Your objective = Render everything in the material from the line containing "Where should I click to: Open the Order" down to the line containing "tap(24, 70)", both included, as a Markdown table with the columns Index and Entry. Number each line in order under Index, and omit any blank lines.

Material for this exercise =
------------

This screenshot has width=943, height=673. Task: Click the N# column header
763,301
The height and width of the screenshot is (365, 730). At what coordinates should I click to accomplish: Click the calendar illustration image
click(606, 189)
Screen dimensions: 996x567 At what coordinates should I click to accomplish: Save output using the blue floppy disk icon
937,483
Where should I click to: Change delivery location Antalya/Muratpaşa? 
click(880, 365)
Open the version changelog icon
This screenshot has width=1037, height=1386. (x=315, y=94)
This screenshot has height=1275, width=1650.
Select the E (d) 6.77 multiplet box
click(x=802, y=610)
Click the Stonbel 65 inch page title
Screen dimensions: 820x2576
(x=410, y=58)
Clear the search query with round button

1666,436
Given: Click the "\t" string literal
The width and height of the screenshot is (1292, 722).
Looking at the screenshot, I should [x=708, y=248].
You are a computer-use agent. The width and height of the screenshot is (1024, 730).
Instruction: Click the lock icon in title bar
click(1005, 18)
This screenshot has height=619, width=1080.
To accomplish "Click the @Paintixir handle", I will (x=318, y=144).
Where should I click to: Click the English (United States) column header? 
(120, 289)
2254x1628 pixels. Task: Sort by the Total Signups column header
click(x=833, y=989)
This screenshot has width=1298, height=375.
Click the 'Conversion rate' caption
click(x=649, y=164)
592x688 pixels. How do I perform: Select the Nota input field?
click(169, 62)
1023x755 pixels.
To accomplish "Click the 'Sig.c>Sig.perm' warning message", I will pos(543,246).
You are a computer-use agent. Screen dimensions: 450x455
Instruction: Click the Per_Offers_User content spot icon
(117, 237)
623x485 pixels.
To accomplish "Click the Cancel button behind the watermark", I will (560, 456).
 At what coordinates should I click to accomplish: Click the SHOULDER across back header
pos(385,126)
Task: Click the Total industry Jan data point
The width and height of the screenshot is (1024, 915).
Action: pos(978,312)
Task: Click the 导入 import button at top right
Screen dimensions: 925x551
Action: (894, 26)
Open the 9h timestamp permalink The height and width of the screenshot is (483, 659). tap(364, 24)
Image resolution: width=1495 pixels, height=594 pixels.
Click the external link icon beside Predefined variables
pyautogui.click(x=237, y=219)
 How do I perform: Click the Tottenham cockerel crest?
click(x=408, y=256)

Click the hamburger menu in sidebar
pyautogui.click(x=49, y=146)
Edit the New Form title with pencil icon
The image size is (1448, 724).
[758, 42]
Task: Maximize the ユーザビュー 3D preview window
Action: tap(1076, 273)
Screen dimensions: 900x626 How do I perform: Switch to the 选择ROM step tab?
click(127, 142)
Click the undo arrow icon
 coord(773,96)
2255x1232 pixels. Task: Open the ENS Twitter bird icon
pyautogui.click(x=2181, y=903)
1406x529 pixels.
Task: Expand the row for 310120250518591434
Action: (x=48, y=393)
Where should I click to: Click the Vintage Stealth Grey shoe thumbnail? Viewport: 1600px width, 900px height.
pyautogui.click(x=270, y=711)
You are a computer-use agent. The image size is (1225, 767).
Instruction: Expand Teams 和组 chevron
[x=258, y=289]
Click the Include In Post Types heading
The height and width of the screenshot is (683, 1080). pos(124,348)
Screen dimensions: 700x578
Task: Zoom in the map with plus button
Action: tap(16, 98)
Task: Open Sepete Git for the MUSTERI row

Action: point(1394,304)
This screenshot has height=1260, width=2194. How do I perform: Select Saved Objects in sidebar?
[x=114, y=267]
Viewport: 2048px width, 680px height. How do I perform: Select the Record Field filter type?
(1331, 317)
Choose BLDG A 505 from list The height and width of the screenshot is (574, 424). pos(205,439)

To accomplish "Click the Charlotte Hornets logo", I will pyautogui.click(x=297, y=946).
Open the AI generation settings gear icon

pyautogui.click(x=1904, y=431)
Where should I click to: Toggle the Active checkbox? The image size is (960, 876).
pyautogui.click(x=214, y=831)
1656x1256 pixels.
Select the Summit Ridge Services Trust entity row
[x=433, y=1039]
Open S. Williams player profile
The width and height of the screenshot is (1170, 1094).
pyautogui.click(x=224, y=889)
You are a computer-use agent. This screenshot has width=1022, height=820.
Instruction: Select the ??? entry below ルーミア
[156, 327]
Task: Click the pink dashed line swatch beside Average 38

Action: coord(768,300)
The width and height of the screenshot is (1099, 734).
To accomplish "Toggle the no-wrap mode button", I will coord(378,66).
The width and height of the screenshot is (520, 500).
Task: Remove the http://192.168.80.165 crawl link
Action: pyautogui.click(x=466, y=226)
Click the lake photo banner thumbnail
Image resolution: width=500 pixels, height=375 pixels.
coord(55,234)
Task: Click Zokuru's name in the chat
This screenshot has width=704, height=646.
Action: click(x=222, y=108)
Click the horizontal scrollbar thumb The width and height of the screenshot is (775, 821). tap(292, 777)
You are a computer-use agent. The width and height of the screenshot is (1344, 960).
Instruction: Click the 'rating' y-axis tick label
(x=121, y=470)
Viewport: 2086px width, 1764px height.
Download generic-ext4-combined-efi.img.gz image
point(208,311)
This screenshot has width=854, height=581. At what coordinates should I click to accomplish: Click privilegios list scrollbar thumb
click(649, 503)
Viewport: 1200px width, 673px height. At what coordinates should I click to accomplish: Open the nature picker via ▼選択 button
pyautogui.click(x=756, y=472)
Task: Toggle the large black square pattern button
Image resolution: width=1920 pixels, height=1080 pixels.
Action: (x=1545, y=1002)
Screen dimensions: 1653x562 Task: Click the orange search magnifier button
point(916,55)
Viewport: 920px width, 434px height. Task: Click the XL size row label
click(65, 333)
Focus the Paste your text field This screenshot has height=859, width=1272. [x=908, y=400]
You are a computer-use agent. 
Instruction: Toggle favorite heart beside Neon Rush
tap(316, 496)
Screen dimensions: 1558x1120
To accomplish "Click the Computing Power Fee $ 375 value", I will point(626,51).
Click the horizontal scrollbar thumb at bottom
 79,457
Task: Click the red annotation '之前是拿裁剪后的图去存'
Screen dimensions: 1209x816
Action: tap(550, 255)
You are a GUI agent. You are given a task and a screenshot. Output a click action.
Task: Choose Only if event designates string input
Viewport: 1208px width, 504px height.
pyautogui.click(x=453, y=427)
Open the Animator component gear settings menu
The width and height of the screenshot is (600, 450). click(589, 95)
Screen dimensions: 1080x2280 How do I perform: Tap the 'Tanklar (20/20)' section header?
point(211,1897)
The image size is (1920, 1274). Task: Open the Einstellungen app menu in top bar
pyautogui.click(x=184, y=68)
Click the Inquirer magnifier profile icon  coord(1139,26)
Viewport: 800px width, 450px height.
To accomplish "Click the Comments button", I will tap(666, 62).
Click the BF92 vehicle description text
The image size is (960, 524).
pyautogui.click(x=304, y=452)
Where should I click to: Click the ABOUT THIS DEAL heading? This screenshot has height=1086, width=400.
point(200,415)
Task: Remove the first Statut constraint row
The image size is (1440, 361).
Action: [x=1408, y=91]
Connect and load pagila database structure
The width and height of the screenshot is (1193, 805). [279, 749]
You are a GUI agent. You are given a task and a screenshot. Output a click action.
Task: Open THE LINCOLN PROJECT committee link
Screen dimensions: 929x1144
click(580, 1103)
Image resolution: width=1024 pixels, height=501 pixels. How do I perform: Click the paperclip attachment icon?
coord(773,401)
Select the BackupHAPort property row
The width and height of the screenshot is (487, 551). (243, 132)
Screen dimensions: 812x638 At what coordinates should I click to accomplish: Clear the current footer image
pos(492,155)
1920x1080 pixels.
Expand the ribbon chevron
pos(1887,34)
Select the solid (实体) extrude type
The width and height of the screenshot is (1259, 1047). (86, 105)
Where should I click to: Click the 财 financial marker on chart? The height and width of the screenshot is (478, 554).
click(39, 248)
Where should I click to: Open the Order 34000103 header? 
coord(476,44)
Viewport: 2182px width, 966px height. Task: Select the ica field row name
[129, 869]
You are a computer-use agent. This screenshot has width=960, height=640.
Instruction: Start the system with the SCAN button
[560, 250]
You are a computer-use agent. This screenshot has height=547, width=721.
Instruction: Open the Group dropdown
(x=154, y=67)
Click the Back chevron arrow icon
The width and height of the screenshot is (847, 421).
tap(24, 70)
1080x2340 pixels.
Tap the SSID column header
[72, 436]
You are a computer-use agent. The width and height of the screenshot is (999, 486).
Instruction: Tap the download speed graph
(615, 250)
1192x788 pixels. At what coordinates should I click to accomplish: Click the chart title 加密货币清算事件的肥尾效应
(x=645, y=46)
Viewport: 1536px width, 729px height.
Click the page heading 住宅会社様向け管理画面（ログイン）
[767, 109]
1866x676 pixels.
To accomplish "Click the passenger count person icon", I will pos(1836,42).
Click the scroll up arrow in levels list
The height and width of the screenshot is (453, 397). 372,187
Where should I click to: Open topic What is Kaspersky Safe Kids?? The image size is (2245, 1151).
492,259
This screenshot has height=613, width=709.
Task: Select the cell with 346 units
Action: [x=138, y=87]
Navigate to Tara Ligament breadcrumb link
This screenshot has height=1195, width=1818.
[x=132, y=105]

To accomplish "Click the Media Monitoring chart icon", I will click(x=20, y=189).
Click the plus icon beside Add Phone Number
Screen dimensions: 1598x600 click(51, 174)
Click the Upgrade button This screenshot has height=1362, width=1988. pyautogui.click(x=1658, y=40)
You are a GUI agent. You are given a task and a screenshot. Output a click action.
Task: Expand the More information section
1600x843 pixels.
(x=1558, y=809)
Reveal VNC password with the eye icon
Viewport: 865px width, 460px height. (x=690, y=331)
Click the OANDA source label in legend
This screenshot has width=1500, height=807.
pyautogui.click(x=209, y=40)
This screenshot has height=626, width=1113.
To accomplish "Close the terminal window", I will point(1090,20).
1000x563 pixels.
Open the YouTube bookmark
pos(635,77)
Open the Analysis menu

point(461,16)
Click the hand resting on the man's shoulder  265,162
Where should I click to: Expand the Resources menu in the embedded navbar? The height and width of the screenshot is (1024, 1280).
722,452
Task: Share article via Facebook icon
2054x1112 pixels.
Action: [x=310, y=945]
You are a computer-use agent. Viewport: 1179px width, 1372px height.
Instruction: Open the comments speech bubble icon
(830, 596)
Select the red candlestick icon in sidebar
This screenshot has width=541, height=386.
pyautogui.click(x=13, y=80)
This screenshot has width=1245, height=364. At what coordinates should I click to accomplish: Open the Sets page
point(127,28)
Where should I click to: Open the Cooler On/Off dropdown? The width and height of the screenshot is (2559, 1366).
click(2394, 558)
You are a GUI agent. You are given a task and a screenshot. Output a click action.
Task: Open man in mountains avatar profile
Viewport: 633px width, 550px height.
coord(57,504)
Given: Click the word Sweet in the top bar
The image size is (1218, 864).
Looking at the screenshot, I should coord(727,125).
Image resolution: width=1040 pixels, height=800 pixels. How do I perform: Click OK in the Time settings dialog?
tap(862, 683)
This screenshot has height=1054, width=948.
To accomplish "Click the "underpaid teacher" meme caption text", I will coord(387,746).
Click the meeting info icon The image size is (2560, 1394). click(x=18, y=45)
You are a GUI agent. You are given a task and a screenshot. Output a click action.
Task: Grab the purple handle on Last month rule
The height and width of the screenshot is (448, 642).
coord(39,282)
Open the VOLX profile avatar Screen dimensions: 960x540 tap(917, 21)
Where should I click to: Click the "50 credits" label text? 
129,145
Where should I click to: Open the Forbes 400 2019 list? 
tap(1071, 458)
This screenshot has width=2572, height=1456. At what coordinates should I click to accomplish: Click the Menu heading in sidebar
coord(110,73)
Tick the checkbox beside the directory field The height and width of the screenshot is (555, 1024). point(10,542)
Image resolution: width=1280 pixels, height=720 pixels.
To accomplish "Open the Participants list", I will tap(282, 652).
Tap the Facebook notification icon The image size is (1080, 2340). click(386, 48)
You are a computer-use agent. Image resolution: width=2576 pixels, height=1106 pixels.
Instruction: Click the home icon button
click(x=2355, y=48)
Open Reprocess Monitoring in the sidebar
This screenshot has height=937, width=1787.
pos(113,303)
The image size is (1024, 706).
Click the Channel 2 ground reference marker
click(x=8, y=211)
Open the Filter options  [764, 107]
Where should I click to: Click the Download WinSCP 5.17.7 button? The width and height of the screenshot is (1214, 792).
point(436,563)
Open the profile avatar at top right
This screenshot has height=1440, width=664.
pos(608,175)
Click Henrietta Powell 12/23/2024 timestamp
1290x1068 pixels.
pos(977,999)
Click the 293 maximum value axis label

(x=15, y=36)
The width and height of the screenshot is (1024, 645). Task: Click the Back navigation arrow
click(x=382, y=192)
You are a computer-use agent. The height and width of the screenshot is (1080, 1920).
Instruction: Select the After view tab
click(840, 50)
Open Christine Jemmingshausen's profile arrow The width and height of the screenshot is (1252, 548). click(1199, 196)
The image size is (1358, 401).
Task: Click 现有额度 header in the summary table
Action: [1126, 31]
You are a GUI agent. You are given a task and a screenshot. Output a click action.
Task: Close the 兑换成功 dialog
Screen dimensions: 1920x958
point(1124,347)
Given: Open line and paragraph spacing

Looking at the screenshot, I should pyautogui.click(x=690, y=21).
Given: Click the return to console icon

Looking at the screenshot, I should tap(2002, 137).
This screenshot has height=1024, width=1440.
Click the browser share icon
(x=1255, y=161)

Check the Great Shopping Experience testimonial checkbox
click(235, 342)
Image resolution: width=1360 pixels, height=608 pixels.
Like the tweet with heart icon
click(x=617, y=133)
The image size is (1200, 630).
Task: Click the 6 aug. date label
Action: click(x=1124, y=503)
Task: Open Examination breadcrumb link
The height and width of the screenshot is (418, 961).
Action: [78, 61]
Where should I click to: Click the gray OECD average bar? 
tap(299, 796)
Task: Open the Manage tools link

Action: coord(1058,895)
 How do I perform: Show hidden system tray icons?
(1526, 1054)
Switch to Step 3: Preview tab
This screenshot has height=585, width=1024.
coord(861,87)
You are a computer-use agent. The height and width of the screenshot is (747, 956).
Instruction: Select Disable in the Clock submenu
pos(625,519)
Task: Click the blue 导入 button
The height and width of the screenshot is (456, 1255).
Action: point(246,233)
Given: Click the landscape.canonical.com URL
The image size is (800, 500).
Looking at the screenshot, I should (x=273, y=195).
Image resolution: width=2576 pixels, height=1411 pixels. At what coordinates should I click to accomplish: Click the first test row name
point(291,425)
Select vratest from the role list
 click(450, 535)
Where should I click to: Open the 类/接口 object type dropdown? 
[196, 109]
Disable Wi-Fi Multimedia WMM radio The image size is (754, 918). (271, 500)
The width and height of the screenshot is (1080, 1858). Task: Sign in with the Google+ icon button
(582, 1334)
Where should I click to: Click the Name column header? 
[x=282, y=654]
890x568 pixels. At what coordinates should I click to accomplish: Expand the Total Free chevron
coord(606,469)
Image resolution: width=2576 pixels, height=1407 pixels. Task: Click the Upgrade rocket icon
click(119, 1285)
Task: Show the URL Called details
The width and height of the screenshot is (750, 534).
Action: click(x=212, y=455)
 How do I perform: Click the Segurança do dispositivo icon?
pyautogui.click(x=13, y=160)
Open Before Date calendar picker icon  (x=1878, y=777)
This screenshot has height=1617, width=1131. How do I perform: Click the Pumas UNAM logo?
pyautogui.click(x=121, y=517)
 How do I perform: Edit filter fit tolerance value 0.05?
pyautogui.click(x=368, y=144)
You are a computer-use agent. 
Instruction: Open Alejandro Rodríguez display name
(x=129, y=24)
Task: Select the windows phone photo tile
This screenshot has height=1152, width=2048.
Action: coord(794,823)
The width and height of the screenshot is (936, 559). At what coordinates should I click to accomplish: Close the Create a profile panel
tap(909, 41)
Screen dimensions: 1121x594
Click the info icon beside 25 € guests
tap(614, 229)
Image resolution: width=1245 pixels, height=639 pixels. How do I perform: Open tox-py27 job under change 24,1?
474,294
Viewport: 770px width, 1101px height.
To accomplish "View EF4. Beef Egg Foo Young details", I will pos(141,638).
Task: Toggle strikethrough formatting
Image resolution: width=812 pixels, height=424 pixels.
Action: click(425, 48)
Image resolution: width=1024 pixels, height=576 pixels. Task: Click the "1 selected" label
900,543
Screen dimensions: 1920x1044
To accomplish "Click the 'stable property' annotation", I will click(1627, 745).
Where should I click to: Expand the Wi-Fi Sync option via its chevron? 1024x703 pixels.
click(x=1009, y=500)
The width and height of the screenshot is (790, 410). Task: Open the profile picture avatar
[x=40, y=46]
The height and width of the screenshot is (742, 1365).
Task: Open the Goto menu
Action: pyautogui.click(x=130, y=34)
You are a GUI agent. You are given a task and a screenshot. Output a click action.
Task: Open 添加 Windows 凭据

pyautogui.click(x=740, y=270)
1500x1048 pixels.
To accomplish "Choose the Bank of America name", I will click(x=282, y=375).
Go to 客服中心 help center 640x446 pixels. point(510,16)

------------

Task answer =
| Index | Entry |
|---|---|
| 1 | Where should I click to: Open the Order 34000103 header?  |
| 2 | coord(476,44) |
| 3 | Viewport: 2182px width, 966px height. Task: Select the ica field row name |
| 4 | [129, 869] |
| 5 | You are a computer-use agent. This screenshot has width=960, height=640. |
| 6 | Instruction: Start the system with the SCAN button |
| 7 | [560, 250] |
| 8 | You are a computer-use agent. This screenshot has height=547, width=721. |
| 9 | Instruction: Open the Group dropdown |
| 10 | (x=154, y=67) |
| 11 | Click the Back chevron arrow icon |
| 12 | The width and height of the screenshot is (847, 421). |
| 13 | tap(24, 70) |